En choisissant ce livre pour des raisons géographiques car il se passe en Alaska, et en lisant la quatrième de couverture, je pensais simplement suivre les aventures d'une sorte d'ermite en symbiose avec la nature. Je n'avais pas imaginé qu'il me plongerait dans la vie d'un trappeur avec tout ce qu'implique ce métier de cruauté à l'égard des animaux dans le but de satisfaire le désir de certains pour la belle fourrure.
J'avoue avoir abandonné cette lecture dans un premier temps en raison de la manière dont sont détaillées toutes ses activités de chasse, ses prises aux collets de lapins, son premier piège à castors, sa méthode pour appâter puis achever un renard tout en étant fugitivement consterné par ces actes de mises à mort. « Je ne pouvais m'empêcher de songer aux animaux que je prenais, aux raisons et aux moyens de ces prises. Je passais des nuits entières à contempler ma piste, qui s'étendait dans la neige au-dessus de ma tête, et me voyais moi-même pris au piège ou au collet, mourant lentement de froid.
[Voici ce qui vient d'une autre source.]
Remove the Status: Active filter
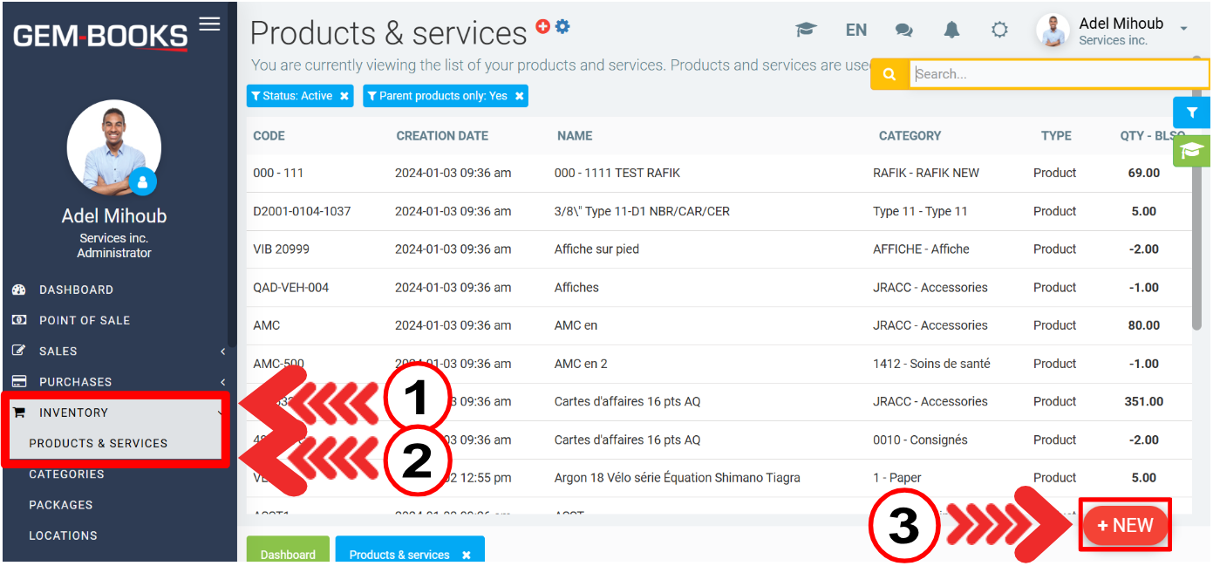Image resolution: width=1213 pixels, height=566 pixels. pyautogui.click(x=344, y=96)
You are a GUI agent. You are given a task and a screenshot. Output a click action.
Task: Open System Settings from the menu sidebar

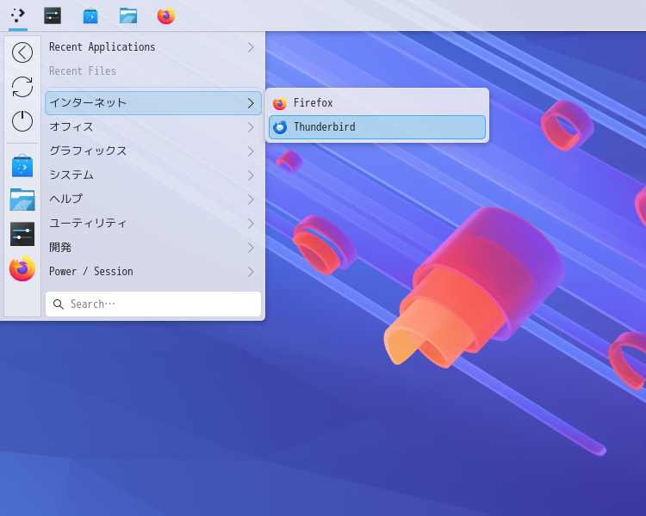(x=22, y=234)
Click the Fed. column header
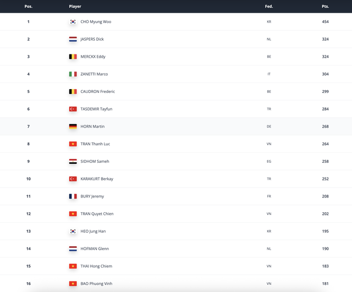This screenshot has width=352, height=292. click(269, 6)
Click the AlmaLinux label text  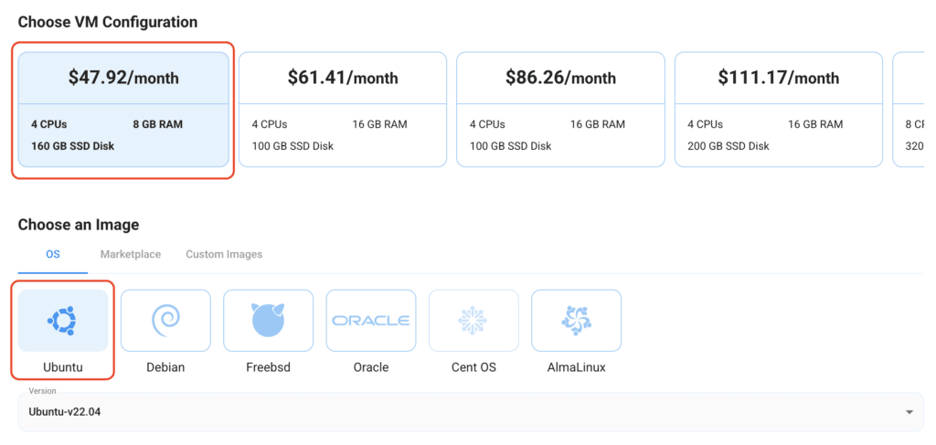[x=576, y=367]
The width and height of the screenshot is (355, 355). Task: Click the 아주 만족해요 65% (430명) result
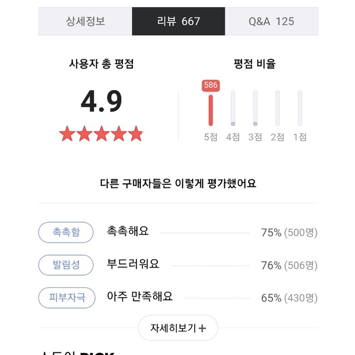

J'éprouvais l'étreinte glacée du métal, le froid dans mes os. […] Leur vie et leur mort me hantaient comme une blessure dans ma chair.»
Son activité, comme il le précise lui-même, est dure et cruelle. « Je mets à mort une bête dans mon seul intérêt ». Ce constat vient souvent alimenter des réflexions sur la vie qui ne se résume qu'à un passage ici-bas quoi qu'on en fasse.

Sans aucune chronologie, écrits bien à postériori de ses multiples séjours passés dans ce Grand Nord, à Richardson, John Haines fait remonter à la surface des petits faits imprimés dans la neige, ses sorties sous des températures plutôt très rafraîchissantes, ses méthodes pour piéger de pauvres créatures sacrifiées afin d'assouvir des envies de fourrures, les cabanes qui abritaient ses errances, les silences des paysages glacés…
Cette petite succession de récits nous apprend que la neige parle à celui qui sait l'observer ; la neige et tout ce qu'elle dessine, ce qu'elle révèle, comme une poursuite de loups derrière un élan qui, cette fois-ci, a su échapper à ses prédateurs en gagnant un épais taillis d'aulnes.
Avec ses chiens, son traîneau et ses innombrables pièges, l'auteur se place aussi en prédateur. Il trace des pistes, marque ce territoire perdu tout en retapant des cabanes abandonnées par d'anciens trappeurs. Il tâte de son bâton la couche de glace des rivières à martres et souille de ses mains meurtrières ces vies sauvages qui ne se méfient pas.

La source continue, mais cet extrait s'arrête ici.